Here’s something that will thrill Turner Classic Movies fans everywhere.
IndieWire can exclusively announce that Warner Bros. Discovery is making a huge new curatorial investment in the TCM hub on Max, expanding the brand’s presence there to include hundreds of classic film titles that weren’t available there before.
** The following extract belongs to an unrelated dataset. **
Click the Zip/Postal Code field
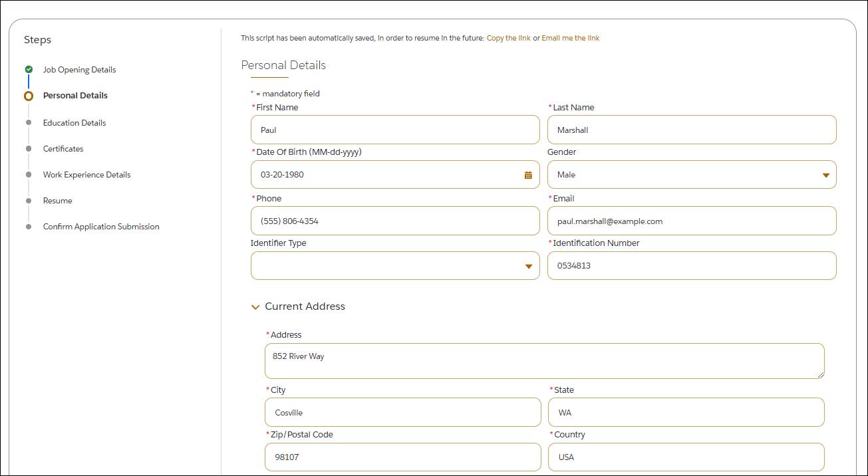 point(402,457)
The move follows a year of positive headlines for the beloved TV network, which celebrated its 30th anniversary earlier in 2024, announced the expansion of its celebrated TCM Classic Film Festival with a New York City pop-up in January 2025, welcomed the cast of “Pulp Fiction” to its festival in Los Angeles, and continued having celebrated auteurs make their “TCM Picks” from its monthly lineups.
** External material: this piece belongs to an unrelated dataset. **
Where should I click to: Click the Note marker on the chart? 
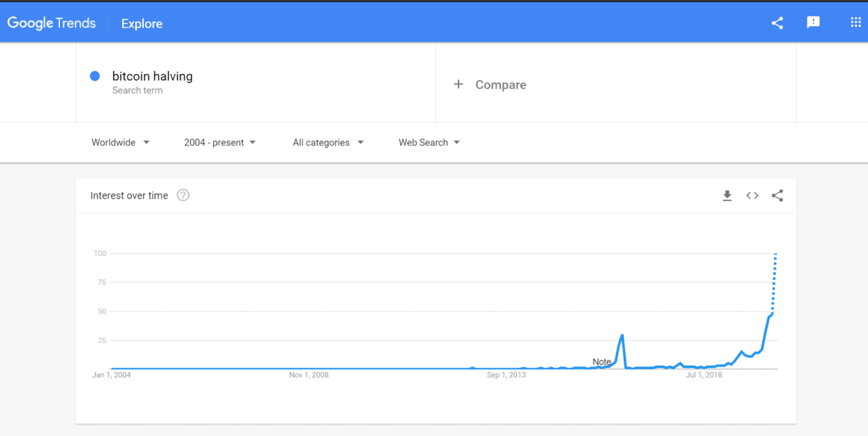pos(601,362)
The expansion of the TCM hub on Max is something that cinephiles have wanted for some time. The programming there will more closely align now with what’s on the channel (though, never fear, the beloved Watch TCM app will be unaffected by these moves), and a number of deep-cut titles are already on Max as of publication time including a collection devoted to Mickey Rooney, which goes beyond the obvious.
The first Rooney title you’ll see in his section on the TCM hub is “Words and Music,” the 1946 MGM biopic of Lorenz Hart that features some of Rooney’s finest acting, as well as a showcase of the studio’s top musical talent (we recently mentioned our love of the Gene Kelly and Vera-Ellen “Slaughter on 10th Avenue” number from that film). There’s also a lineup in celebration of Humphrey Bogart’s 125th birthday including “Key Largo” (1948), “Invisible Stripes” (1939), and “It All Came True” (1940).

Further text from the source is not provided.